**WHAT THIS TASK INVOLVES:**
Recast the material from its start through the line containing "pyautogui.click(x=494, y=444)", inclusive, as a two-column CSV with the columns "prompt" and "location". Each row should pair a text with its answer, with every field quoted, line breaks turned into spaces, and the pictures left out.

>>>>

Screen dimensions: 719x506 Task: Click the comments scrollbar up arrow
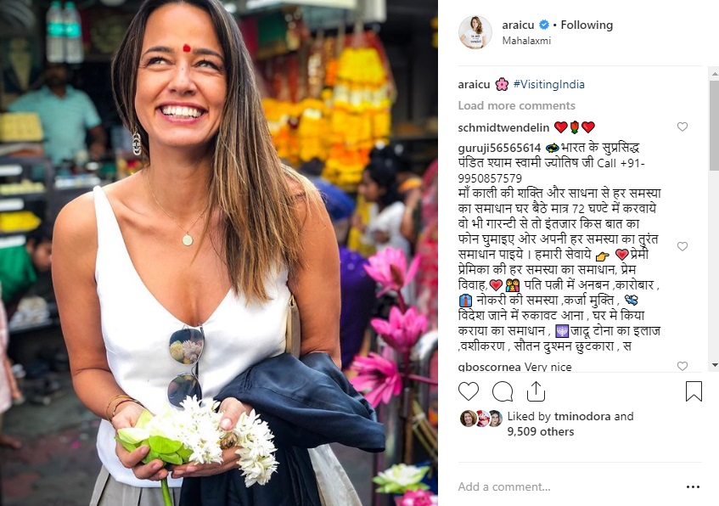715,73
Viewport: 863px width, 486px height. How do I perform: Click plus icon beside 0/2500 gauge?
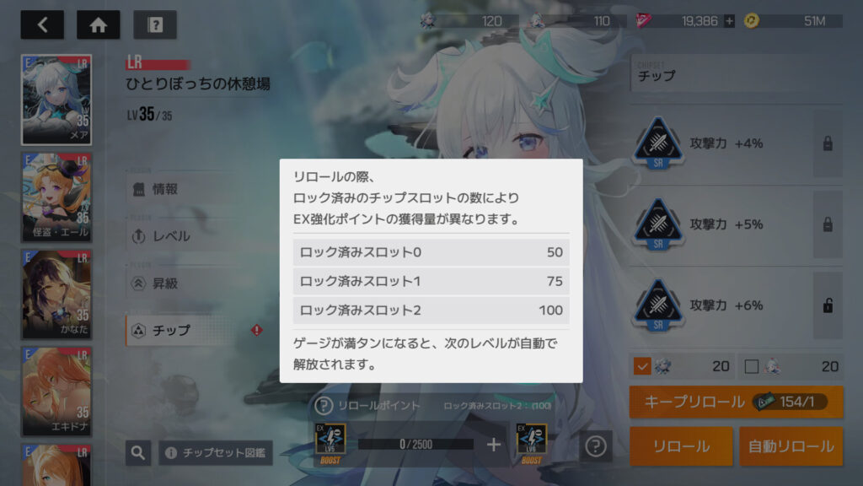pyautogui.click(x=494, y=444)

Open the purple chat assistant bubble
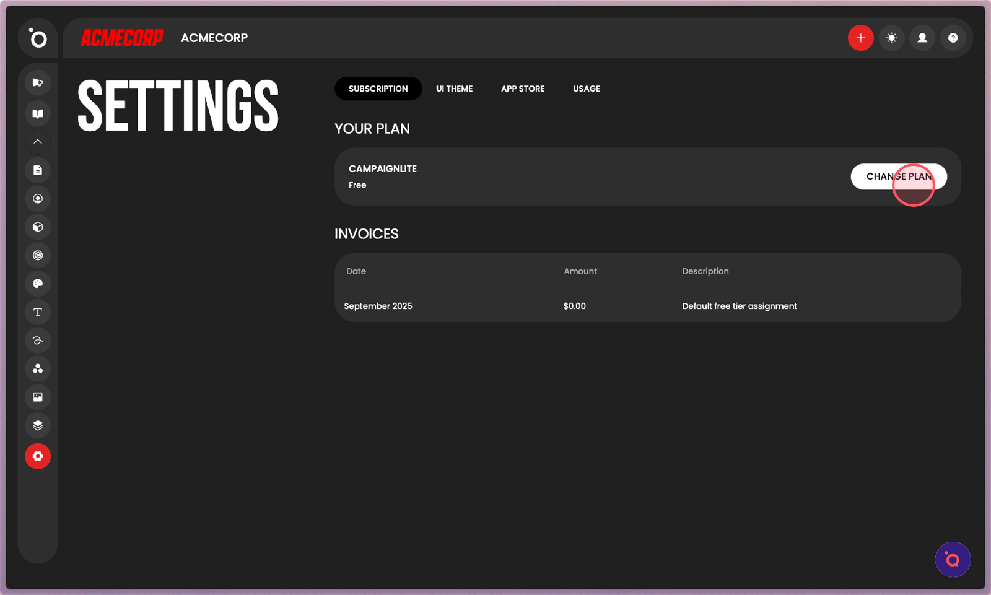(x=953, y=560)
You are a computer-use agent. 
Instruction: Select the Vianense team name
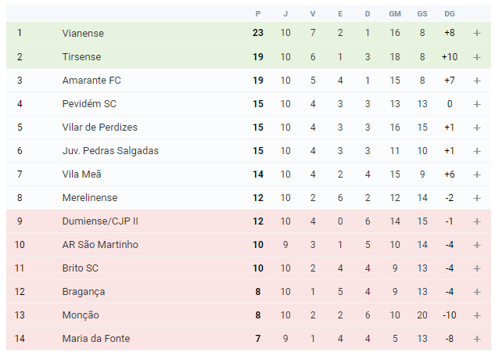point(83,33)

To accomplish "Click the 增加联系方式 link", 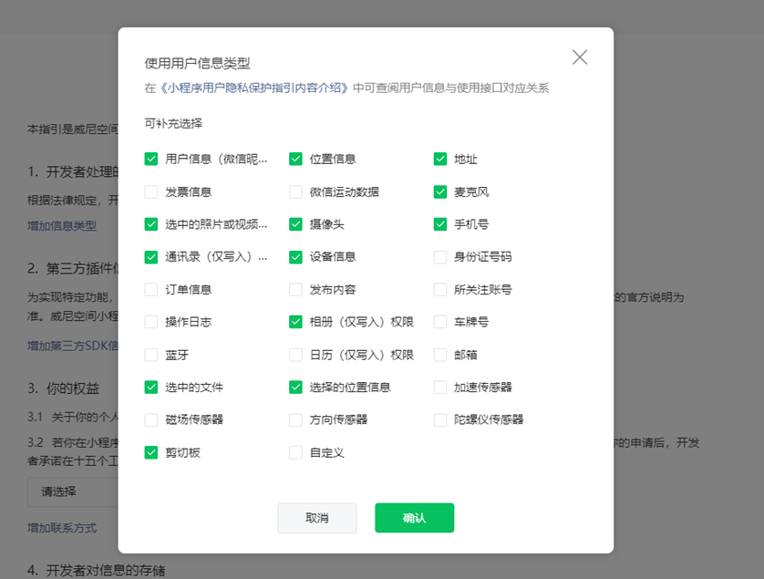I will 62,528.
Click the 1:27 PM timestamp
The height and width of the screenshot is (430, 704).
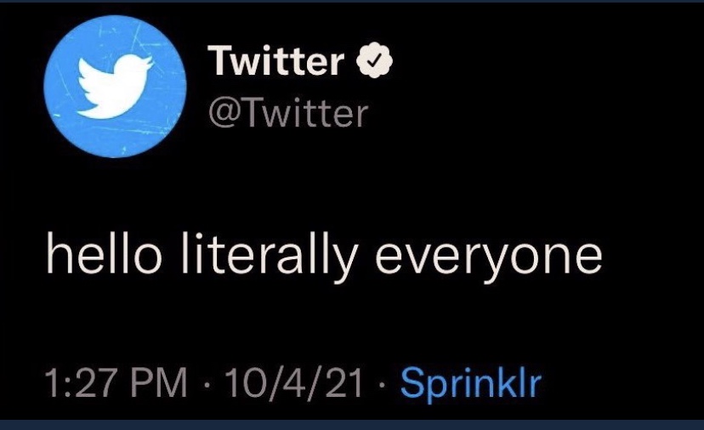[x=116, y=383]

<<<<

**TASK ANSWER:**
prompt,location
"Screen dimensions: 719x506 Task: Click the comments scrollbar up arrow","715,73"
"Viewport: 863px width, 486px height. How do I perform: Click plus icon beside 0/2500 gauge?","pyautogui.click(x=494, y=444)"